Se puede afirmar entonces que un portafolio además de ofrecer información objetiva sobre el desempeño del alumno, también ofrece datos que permitirían valorar la actuación del docente, los contenidos y las estrategias de enseñanza aplicadas en el curso.

Características de un portafolio

• El carácter explícito de su propósito. El profesor ha de definir cuál es la finalidad del portafolio de manera que el estudiante sepa lo que se espera de él antes de comenzar a preparar sus archivos de evidencias. Incluso antes de la evaluación final, el estudiante debería de saber qué se evaluará en su portafolio.

• Integración. Las evidencias recopiladas por el alumnado tienen que establecer una relación entre el trabajo del curso y sus experiencias de aprendizaje.

• Se componen de múltiples fuentes. Ofrecen la oportunidad de evaluar una variedad de evidencias específicas sobre la competencia del estudiante. El portafolio no se limita a ser un espacio para guardar documentos proporcionados por el docente, el estudiante debe recurrir a fuentes complementarias de su aprendizaje.

• Son una forma de evaluación dinámica, captan el crecimiento y el cambio del estudiante a través del tiempo. El portafolio educativo contiene una autoselección del trabajo del alumnado en diferentes momentos, más que solo una muestra de su mejor trabajo.

• Es propiedad del estudiante. Las reflexiones del alumnado son una forma poderosa de propiciar la integración de la teoría y la práctica. Cada portafolio es una creación única porque cada estudiante determina qué evidencia incluir y realiza una autoevaluación como parte del proceso de desarrollo.

• Aunque son individuales, pueden reflejar esfuerzos cooperativos. Cada estudiante le da un particular enfoque a su trabajo, pero el portafolio puede contener evidencias de trabajo en equipos cooperativos.

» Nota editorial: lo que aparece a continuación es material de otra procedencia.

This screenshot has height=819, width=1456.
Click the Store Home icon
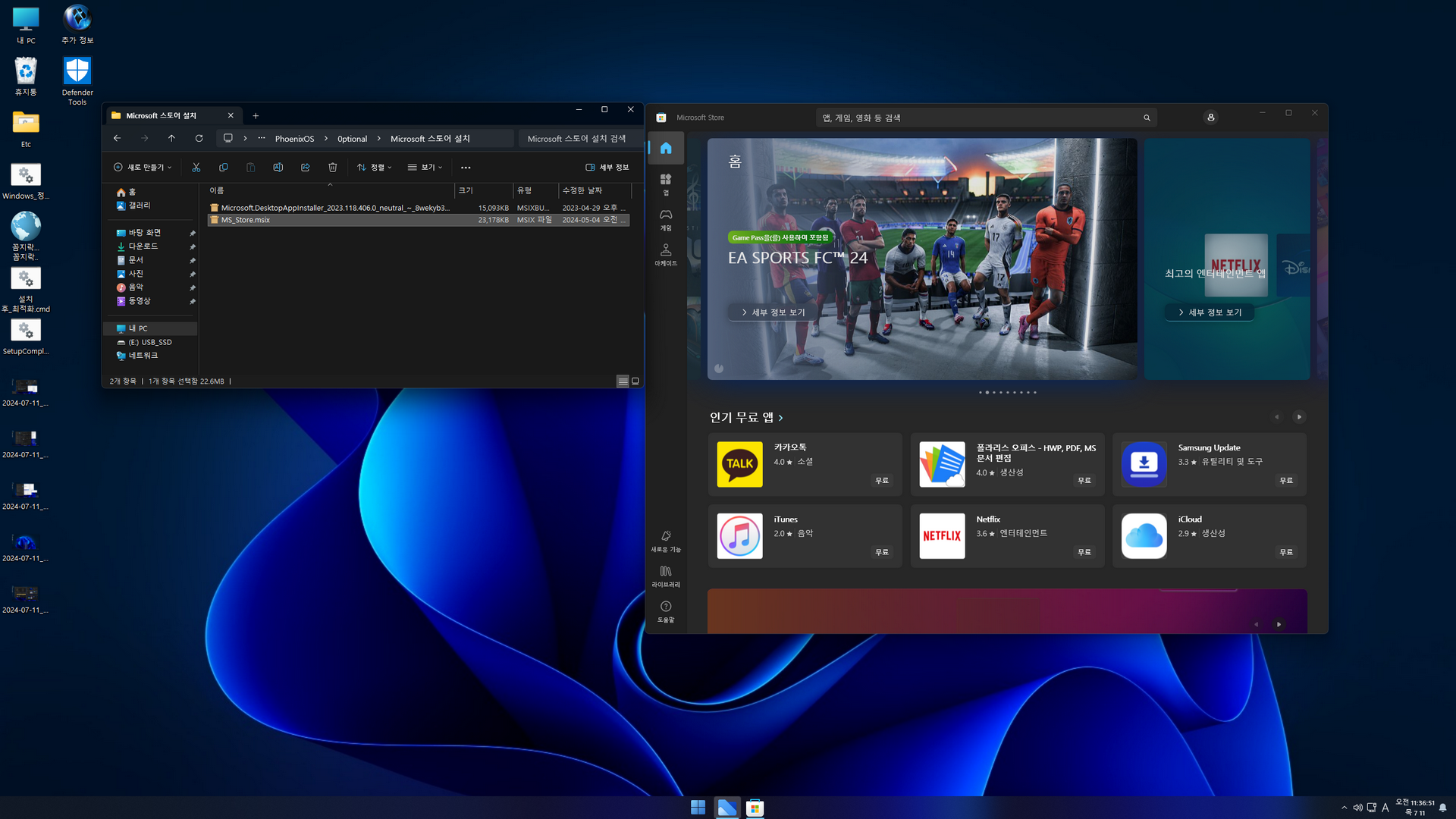(665, 148)
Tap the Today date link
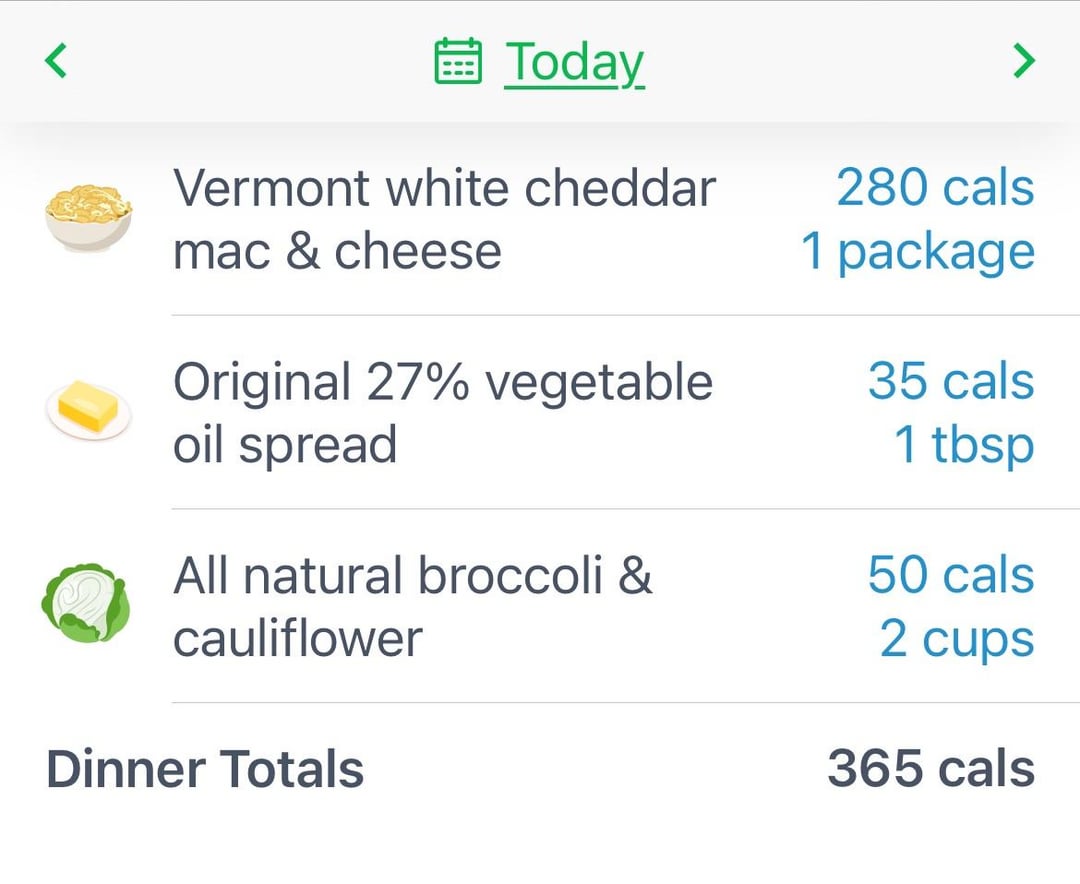Viewport: 1080px width, 884px height. [574, 63]
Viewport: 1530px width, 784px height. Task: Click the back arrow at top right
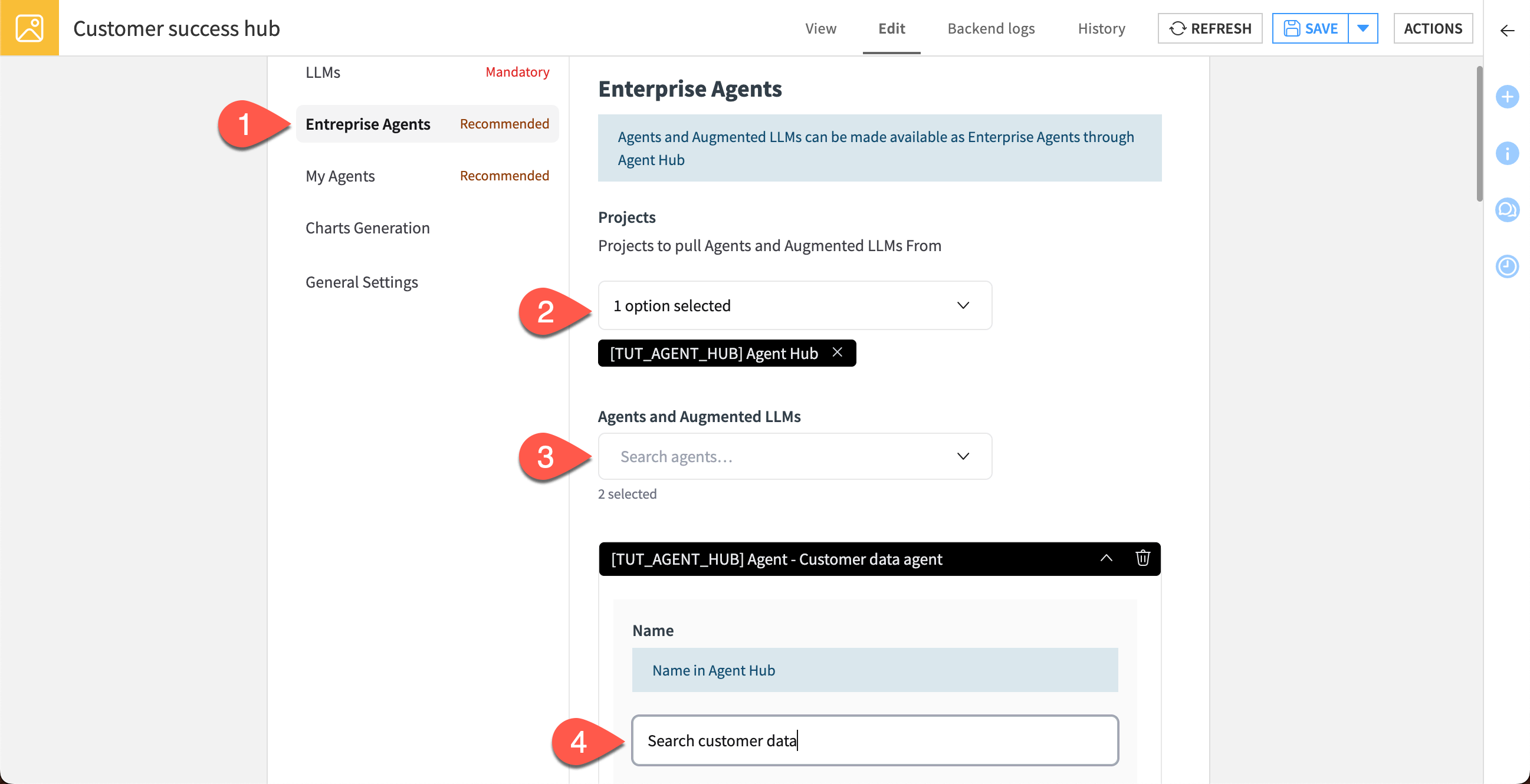pos(1506,29)
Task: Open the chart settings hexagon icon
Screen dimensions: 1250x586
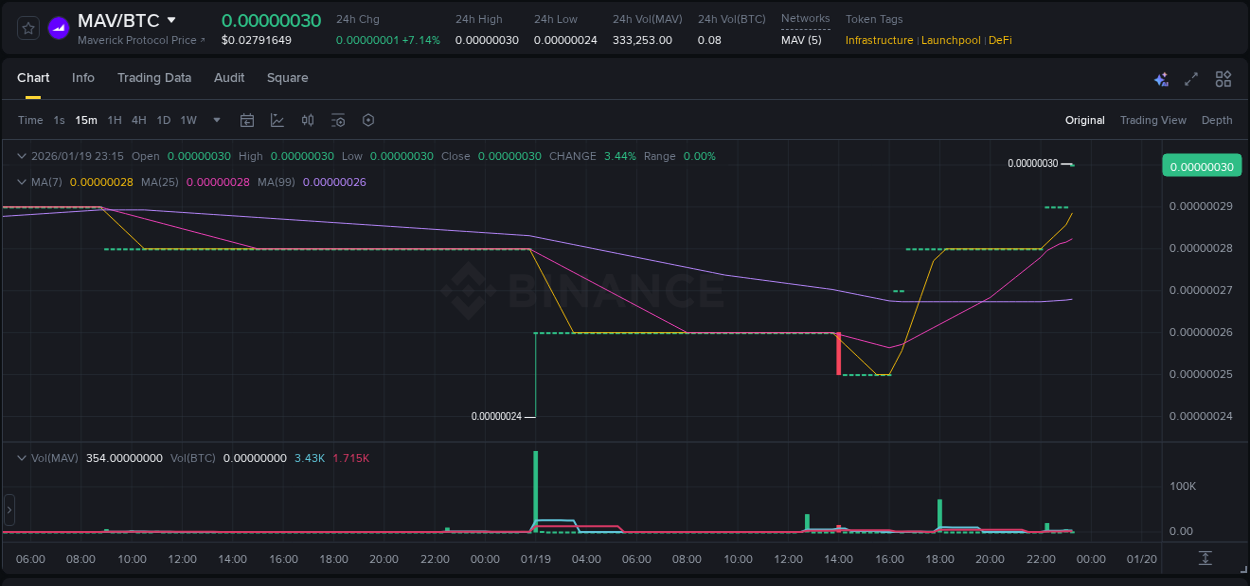Action: 368,120
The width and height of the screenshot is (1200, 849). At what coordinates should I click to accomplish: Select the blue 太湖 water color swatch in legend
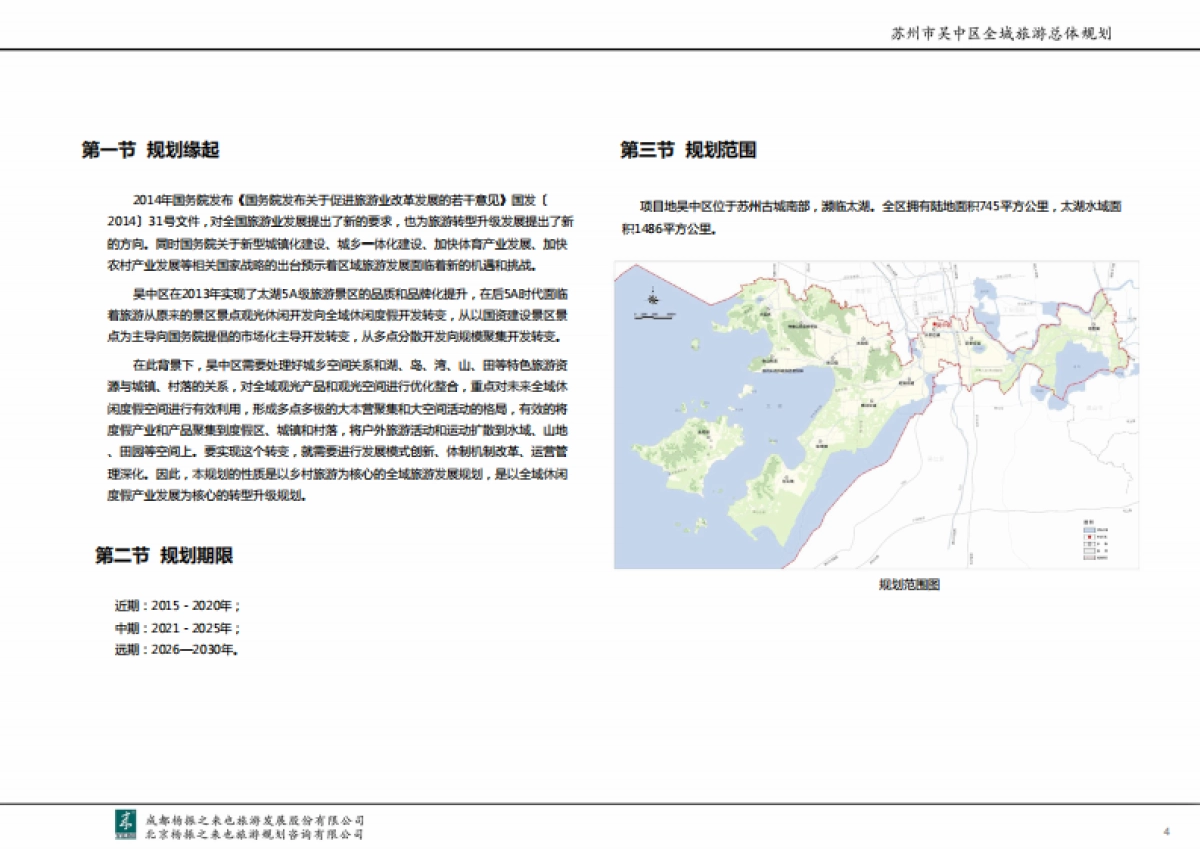[1089, 530]
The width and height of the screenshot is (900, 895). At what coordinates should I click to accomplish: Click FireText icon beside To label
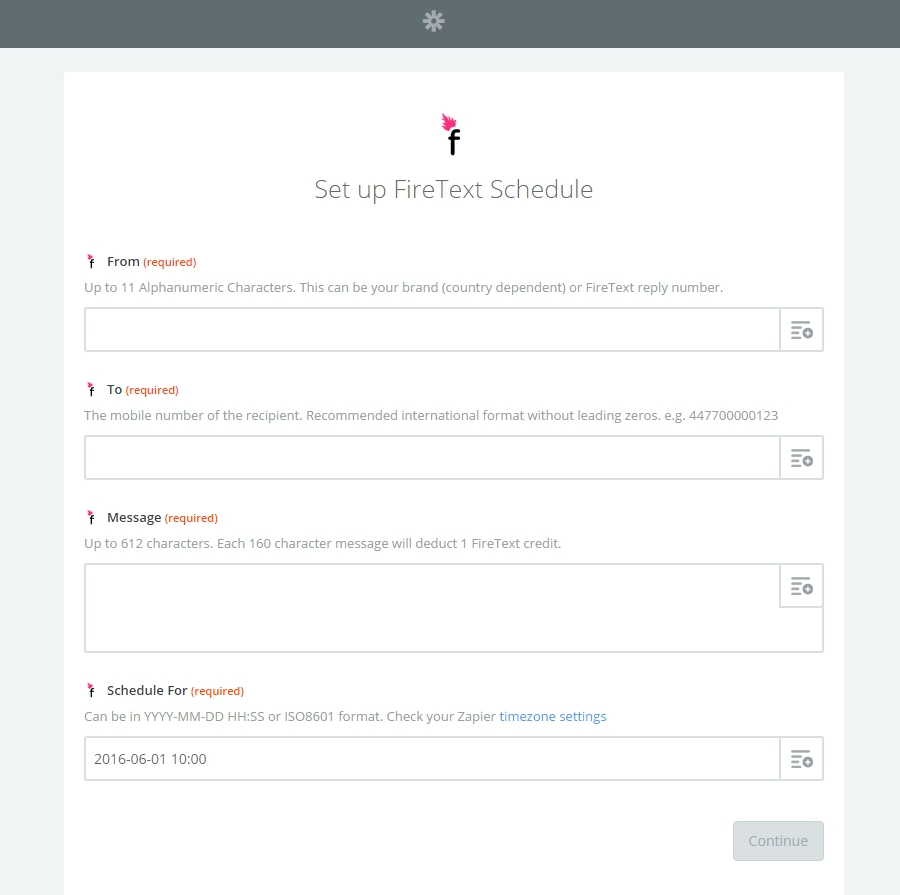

• Puede contener aportes aparentemente ajenos a las experiencias y actividades. Se debe dialogar con el autor para comprender el propósito de su incorporación.

 


Evaluación del portafolio

Calificar un portafolio no es más difícil que calificar un test, un ensayo, un trabajo o un proyecto, aunque sí puede ser más laborioso. En general, el éxito del esfuerzo de los y las estudiantes y la precisión de las valoraciones dependen mucho de la claridad de los propósitos planteados al inicio. Así, conviene advertir ¿hasta qué punto evolucionó cada estudiante hacia las metas estipuladas? ¿Qué ha aprendido? ¿Es suficiente lo aprendido o requiere apoyo en algún aspecto? La evaluación es una de las tareas más importantes del proceso educativo y formativo. No existen “modelos” de evaluación que se puedan “recetar” de forma mecanicista a las distintas situaciones de enseñanza y aprendizaje, dado que la interpretación del valor de la información recogida en el proceso solo es posible desde el marco de las finalidades estipuladas. Cada docente diseñará un instrumento para evaluar los portafolios de acuerdo a los objetivos buscados con el trabajo de cada estudiante.